§ YOUR OBJECTIVE
Two lines below mark the span: the one containing "Click the $.y attribute declaration" and the one containing "Given: Open the calendar date picker icon". Set down both, plus every line between, exactly as they stand, and nothing else.

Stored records

>>>

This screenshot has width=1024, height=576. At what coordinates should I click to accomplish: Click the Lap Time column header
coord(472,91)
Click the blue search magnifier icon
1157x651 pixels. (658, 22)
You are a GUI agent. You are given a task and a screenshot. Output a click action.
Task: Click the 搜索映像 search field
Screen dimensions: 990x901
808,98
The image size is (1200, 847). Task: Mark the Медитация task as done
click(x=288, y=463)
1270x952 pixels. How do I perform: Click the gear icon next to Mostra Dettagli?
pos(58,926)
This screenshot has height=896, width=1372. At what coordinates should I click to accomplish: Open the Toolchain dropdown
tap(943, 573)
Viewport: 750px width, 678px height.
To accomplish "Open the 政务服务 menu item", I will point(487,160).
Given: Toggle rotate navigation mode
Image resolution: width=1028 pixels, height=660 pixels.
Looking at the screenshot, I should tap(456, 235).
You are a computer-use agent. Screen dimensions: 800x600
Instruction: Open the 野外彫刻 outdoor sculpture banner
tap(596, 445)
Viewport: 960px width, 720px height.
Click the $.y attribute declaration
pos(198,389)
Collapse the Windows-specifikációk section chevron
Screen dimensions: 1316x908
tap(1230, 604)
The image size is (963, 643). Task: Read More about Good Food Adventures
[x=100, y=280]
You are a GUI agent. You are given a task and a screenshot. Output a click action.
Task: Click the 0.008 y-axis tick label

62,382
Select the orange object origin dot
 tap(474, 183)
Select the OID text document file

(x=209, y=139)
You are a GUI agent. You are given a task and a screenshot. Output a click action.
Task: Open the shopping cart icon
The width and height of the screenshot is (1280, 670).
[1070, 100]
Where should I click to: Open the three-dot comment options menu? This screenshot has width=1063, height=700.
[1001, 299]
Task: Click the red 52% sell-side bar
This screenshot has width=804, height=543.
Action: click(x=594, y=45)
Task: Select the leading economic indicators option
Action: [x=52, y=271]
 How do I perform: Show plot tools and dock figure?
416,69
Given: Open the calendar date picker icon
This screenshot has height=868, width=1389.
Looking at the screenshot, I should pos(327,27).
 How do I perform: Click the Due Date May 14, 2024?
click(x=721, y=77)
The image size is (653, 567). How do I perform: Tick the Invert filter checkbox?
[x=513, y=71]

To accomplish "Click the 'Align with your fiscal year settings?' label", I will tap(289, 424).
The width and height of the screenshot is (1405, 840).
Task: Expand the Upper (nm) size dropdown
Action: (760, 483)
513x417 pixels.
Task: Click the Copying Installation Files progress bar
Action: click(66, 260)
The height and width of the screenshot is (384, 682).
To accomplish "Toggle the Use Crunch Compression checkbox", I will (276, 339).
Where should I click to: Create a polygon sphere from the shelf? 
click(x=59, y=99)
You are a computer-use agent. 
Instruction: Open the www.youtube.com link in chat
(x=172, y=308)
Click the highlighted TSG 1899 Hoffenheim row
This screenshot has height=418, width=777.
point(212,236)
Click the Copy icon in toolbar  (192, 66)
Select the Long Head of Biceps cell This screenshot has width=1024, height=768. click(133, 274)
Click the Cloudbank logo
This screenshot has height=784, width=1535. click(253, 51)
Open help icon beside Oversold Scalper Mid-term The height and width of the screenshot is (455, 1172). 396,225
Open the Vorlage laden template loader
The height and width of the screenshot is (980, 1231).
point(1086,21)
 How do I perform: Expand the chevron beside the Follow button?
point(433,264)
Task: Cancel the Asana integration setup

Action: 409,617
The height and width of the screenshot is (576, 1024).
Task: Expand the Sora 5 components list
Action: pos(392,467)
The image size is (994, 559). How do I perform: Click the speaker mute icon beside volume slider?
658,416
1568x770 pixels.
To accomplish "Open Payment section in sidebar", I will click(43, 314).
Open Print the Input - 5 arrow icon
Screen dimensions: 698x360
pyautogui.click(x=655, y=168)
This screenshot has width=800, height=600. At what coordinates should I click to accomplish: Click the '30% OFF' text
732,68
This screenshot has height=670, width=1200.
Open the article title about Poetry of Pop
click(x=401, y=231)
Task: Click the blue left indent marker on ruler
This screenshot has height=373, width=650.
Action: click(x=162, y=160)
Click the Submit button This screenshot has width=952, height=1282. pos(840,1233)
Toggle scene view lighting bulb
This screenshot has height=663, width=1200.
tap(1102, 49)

<<<

§ REPLY
Click the $.y attribute declaration
pos(198,389)
Collapse the Windows-specifikációk section chevron
Screen dimensions: 1316x908
tap(1230, 604)
The image size is (963, 643). Task: Read More about Good Food Adventures
[x=100, y=280]
You are a GUI agent. You are given a task and a screenshot. Output a click action.
Task: Click the 0.008 y-axis tick label

62,382
Select the orange object origin dot
 tap(474, 183)
Select the OID text document file

(x=209, y=139)
You are a GUI agent. You are given a task and a screenshot. Output a click action.
Task: Open the shopping cart icon
The width and height of the screenshot is (1280, 670).
[1070, 100]
Where should I click to: Open the three-dot comment options menu? This screenshot has width=1063, height=700.
[1001, 299]
Task: Click the red 52% sell-side bar
This screenshot has width=804, height=543.
Action: click(x=594, y=45)
Task: Select the leading economic indicators option
Action: [x=52, y=271]
 How do I perform: Show plot tools and dock figure?
416,69
Given: Open the calendar date picker icon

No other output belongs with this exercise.